In the culture at huge, generally HBCU bands are thought of mostly for “the pageantry, the high-stepping style, the dance type,” Kernodle mentioned. But this album “reminds us that a big part of that aesthetic, and what will help define the essence and the uniqueness of that aesthetic, is what these bands enjoy — the musicianship, the array of repertory that they mine, and how they convey a comprehensive scope of Black audio background to these performances.”
Although the instrumental musicians on the album are from TSU, the vocalists include things like an all-star ensemble of chart-topping gospel singers like Donald Lawrence and Fred Hammond. Together, they perform a variety of music and styles — from a basic instrumental variation of “Jesus Loves Me,” to the R&B-inflected “Blessings on Blessings,” to the inspirational pop ballad “Going Likely,” with soaring vocals by Kierra Sheard and accompanying melodic rap from TSU alum Dubba-AA.
Some tracks are new arrangements of traditional hymns. Other folks were being composed particularly for the album, like “Dance Revival,” which attributes a foot-stomping, hand-clapping backbeat behind the electrifying voice of Jekalyn Carr. But even that new tune finishes with a segue into the previous spiritual “Wade in the Water.”
The offerings are so varied that Baptist, who is himself a voting Grammy member, was involved the album wouldn’t be recognized in the roots gospel group.
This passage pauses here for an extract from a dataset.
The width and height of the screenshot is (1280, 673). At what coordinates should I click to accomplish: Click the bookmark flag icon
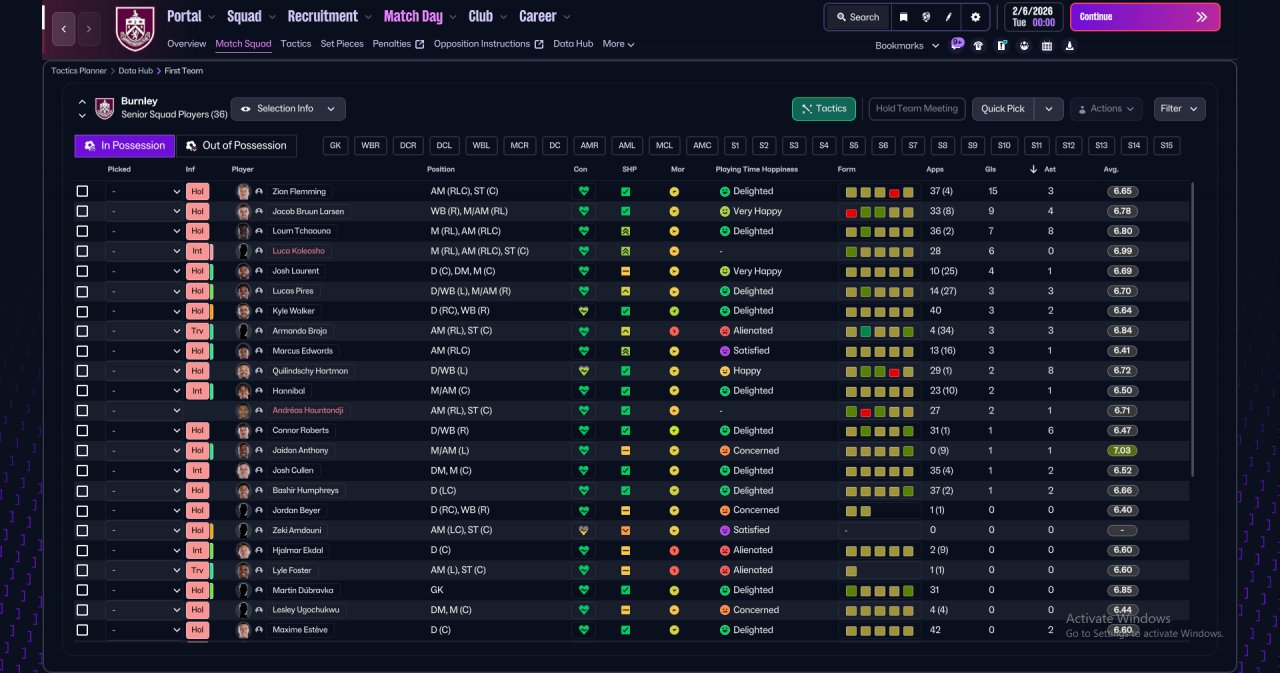click(x=904, y=17)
Questioned how they chose the music, Baptist and Jenkins reported they needed the album to inform a story about Black historical past.
“These hymnals introduced us from slavery to the White Property,” Baptist stated, noting that many Black leaders have also been preachers, like the Rev. Martin Luther King Jr.
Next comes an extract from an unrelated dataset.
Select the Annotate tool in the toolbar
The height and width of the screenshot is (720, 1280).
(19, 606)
“Even to go from a band standpoint,” Jenkins extra, “in all of our HBCU bands, I guarantee you, you can go to any recreation, every single HBCU band has a version of ‘I’m So Glad’” — a Christian hymn with the lyrics, “I’m so glad Jesus lifted me.”
“At TSU, we get it a step further more. ‘I’m So Glad’ is actually the battle music,” Jenkins stated (The lyrics are tweaked to “I’m so glad I go to TSU”). “So numerous of these matters are infused into the society.”
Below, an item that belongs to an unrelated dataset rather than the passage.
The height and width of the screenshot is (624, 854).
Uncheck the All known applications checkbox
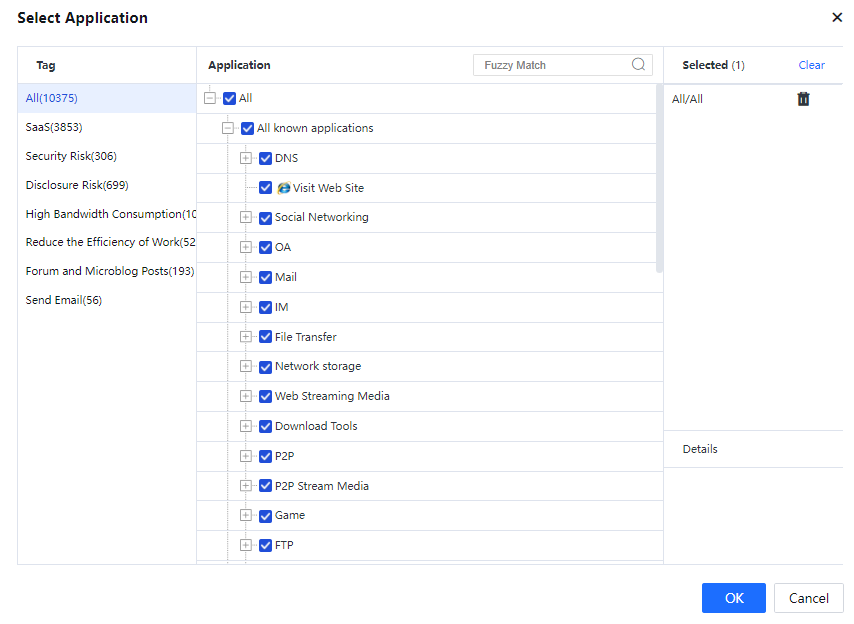[x=247, y=128]
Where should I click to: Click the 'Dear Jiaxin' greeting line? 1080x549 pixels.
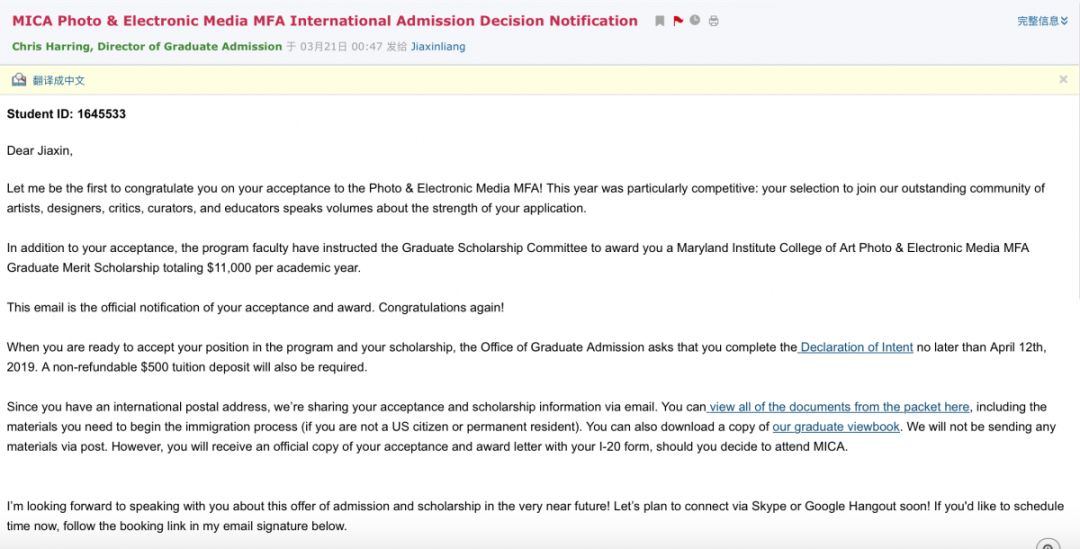(40, 151)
Properly, it really is the tune that potential customers off the album.
The duo also required “The Urban Hymnal” to talk to the younger learners, some of whom are not Christian or ended up not raised in the gospel tradition.
“I believe it’s awesome that we have been capable to convey rapping to the roots of gospel,” Baptist claimed. “Because in get to make this additional city, we experienced to hook up it to the college students. And if we could not link it to the learners, I never feel the story would have aligned as completely.”
A single of those people learners is 21-calendar year-aged senior Logyn Rylander, who stated she pretty much cried when she very first heard the album. She enjoys the way it blends outdated and new although keeping correct to the spirit and lifestyle of TSU, wherever she is a songs business enterprise big and saxophonist in the Aristocrat of Bands.
“Staying original, remaining correct to on your own: If I’m being completely trustworthy, that is what currently being an Aristocrat is about,” Rylander stated. “We never ever change up what we’re performing for the reason that we see another faculty accomplishing it. We generally stay genuine to who we are. And which is one thing the album has permitted us to characterize on a global scale.”
Rylander hopes for a Grammy gain when the awards are declared on Feb. 5 but explained she was “ecstatic” just to be nominated alongside with her fellow musicians.
“Even if we really don’t get that Grammy, we know folks observed what we can do,” she reported. “I seem ahead to observing what alternatives occur knocking at our door. … Grammy or not, we’re still heading to be the Aristocrats at the conclude of the working day.”